The technology eliminates the need for expensive investments to be made to mechanically rotate the parts for the inspection of such containers. In this manner, it is possible to reduce the complexity of the production line, lowering costs and increasing production rate.
The credibility of a brand name is an important consideration in the eyes of the consumer. The media has shown that reputations of companies that took many painstaking years to build, can be swiftly brought down by a single act of negligence.
In order to safeguard themselves, manufacturing facilities would do well to invest in automated QC systems that can prevent such events from occurring. This can help prevent negative publicity, ensure product quality, while building up the reputation of a company.
Light For Sight
In vision applications, the wavelength of the light that is used may be an important variable in the inspection process. When light of a certain colour is used for illumination, contrasting colours can be differentiated more easily. For example, this method can be used to enhance the date codes found on jar lids.
Infrared light can be applied to highlight bruises on produce, while ultraviolet (UV) light will cause ink or glue to fluoresce. Filters need to be used on the camera if infrared or UV lights are used. This allows the fluorescence of the object to be viewed, but not the light itself.

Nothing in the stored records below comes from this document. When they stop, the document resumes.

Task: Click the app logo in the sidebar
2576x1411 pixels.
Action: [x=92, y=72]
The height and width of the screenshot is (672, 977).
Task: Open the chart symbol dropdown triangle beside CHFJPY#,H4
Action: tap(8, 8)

Collimated light is created when light rays are aligned parallel, and is suitable for applications that require sharp images. Diffused light is produced by directing collimated light through frosted glass. This results in a softer, more even illumination which avoids glare or shadows, but with the downside of lowering the intensity of the light.
Another consideration when inspecting parts is the speed of motion of the part (eg: when bottles are moving along a conveyor belt) as they are photographed, as well as the exposure time of the camera.
The choice of light source therefore depends on a number of production variables. By defining the goals and focusing on what is important for the inspection, the application can be simplified. Once these goals have been understood, choosing the light source is the next step, depending on whether the requirement is to highlight features/defects or to cancel out the unwanted elements of the image.